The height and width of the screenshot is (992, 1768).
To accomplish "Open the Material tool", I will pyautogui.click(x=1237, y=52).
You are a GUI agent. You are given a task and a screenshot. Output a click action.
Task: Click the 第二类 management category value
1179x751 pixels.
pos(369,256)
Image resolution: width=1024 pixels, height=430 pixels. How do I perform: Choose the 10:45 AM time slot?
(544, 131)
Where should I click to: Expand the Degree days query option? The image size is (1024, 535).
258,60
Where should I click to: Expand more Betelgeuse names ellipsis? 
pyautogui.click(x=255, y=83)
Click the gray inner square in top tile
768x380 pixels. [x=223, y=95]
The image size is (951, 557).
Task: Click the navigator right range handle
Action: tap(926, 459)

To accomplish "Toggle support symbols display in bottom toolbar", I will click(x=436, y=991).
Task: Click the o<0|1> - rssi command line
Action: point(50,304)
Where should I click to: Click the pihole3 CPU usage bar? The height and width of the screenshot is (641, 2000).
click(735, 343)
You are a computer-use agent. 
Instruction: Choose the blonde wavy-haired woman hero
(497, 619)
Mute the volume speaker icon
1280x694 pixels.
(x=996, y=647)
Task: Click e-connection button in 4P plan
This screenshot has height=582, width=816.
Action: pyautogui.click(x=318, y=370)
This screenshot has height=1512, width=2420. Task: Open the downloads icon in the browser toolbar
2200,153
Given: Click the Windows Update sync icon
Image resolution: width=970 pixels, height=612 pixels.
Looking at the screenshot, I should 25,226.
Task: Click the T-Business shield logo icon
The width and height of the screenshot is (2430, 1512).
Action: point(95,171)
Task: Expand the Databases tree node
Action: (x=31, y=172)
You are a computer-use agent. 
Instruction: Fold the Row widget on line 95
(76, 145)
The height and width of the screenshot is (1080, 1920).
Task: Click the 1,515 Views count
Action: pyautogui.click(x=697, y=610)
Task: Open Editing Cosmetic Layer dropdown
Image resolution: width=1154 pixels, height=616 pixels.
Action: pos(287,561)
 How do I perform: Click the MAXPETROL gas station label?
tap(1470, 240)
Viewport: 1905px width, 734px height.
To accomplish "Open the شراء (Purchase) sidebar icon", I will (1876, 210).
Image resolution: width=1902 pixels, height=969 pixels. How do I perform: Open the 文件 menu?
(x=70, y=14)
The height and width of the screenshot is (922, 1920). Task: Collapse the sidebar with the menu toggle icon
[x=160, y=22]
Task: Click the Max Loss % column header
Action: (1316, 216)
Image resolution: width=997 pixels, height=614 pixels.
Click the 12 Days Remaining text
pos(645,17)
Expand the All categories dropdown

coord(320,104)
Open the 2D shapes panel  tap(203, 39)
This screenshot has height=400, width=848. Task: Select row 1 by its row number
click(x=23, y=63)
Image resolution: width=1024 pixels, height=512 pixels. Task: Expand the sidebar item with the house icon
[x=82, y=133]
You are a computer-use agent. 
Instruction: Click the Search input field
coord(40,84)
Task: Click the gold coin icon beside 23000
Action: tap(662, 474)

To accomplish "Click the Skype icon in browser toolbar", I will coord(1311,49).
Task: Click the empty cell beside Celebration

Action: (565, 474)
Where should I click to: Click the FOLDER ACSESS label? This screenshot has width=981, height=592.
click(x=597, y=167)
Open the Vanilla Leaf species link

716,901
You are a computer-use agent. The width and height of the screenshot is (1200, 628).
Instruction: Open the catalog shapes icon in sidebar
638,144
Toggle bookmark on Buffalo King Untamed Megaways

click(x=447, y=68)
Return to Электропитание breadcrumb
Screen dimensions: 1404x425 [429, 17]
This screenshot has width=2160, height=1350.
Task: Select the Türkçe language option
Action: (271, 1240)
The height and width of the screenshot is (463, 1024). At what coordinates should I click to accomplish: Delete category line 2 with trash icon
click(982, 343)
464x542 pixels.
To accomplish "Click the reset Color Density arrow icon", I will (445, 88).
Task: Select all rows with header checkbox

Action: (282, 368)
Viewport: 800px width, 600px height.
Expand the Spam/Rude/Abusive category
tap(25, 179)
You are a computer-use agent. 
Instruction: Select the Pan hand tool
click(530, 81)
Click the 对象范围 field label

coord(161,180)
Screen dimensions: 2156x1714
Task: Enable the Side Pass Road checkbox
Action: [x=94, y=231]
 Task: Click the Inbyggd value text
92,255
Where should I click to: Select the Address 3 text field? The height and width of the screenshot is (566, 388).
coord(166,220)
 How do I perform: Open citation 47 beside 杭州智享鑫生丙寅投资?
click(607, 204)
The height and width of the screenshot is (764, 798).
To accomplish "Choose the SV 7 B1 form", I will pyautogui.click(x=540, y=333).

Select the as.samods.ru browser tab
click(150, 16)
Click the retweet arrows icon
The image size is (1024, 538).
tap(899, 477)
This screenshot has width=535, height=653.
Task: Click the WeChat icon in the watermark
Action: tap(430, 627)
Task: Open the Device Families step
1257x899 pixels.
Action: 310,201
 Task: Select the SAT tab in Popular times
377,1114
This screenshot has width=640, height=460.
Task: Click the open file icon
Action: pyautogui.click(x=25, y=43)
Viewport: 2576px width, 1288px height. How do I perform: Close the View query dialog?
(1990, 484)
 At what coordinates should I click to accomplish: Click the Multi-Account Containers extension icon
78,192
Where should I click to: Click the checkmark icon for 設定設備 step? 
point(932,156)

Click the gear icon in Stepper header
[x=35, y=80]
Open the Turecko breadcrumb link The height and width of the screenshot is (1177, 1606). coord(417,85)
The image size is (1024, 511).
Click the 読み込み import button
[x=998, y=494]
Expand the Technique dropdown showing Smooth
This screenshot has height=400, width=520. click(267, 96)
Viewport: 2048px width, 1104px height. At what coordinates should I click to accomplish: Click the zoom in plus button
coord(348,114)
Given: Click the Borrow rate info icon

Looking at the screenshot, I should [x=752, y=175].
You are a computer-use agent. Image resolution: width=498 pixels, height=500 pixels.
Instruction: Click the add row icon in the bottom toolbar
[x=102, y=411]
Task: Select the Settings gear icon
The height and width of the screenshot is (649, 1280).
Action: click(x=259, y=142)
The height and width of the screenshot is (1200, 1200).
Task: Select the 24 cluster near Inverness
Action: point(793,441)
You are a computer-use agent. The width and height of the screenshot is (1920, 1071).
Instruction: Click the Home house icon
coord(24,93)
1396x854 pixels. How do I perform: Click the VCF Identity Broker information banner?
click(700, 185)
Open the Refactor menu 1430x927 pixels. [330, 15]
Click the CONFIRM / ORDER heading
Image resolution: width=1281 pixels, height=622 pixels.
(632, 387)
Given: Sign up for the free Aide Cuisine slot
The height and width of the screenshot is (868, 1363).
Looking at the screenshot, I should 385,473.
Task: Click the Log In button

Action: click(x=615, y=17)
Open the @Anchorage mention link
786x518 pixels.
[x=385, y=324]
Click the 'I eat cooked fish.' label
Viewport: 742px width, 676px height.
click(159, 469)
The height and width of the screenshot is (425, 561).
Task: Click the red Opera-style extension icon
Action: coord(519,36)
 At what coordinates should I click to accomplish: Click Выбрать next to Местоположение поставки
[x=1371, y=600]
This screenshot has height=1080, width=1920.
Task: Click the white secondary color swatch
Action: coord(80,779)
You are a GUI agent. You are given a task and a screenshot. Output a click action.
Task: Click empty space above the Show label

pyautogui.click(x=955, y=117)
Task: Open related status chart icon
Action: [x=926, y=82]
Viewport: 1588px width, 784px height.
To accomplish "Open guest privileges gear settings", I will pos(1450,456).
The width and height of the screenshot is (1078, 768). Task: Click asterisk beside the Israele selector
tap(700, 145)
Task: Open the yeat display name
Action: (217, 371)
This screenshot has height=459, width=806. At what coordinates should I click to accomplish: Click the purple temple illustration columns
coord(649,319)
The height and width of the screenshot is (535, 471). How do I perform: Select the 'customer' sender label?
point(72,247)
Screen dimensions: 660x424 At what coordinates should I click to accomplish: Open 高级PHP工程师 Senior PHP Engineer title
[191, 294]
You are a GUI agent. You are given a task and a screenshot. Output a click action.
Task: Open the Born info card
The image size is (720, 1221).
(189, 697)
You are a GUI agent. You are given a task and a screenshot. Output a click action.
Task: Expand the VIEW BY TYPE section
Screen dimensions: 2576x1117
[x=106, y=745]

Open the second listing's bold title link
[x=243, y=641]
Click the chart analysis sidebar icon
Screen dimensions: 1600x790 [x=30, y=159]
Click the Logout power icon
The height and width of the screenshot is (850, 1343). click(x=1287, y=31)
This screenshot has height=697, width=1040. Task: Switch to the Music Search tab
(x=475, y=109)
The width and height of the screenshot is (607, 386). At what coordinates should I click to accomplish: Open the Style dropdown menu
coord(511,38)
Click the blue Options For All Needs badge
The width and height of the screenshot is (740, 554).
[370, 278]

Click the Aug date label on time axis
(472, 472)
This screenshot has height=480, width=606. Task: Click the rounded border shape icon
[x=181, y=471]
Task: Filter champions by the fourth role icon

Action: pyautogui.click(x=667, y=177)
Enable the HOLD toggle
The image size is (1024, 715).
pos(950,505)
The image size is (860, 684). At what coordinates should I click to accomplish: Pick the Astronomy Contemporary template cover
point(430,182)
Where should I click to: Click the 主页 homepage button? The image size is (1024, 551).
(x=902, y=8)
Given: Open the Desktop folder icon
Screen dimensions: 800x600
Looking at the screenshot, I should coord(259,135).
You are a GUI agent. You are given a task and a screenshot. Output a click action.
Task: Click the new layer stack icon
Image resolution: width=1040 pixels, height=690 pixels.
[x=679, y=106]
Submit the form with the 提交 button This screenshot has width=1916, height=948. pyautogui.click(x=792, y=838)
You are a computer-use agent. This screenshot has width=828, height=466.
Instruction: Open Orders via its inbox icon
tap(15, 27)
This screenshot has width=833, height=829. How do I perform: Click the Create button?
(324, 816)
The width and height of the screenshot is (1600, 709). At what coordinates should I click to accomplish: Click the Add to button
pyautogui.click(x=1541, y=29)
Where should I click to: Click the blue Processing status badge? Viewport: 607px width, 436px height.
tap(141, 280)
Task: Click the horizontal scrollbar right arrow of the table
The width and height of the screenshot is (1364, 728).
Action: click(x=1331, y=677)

__________

# TASK DESCRIPTION
Copy the lines above word for word, from the line containing "Expand the All categories dropdown" through the line containing "[x=82, y=133]".

# WRITTEN ANSWER
Expand the All categories dropdown

coord(320,104)
Open the 2D shapes panel  tap(203, 39)
This screenshot has height=400, width=848. Task: Select row 1 by its row number
click(x=23, y=63)
Image resolution: width=1024 pixels, height=512 pixels. Task: Expand the sidebar item with the house icon
[x=82, y=133]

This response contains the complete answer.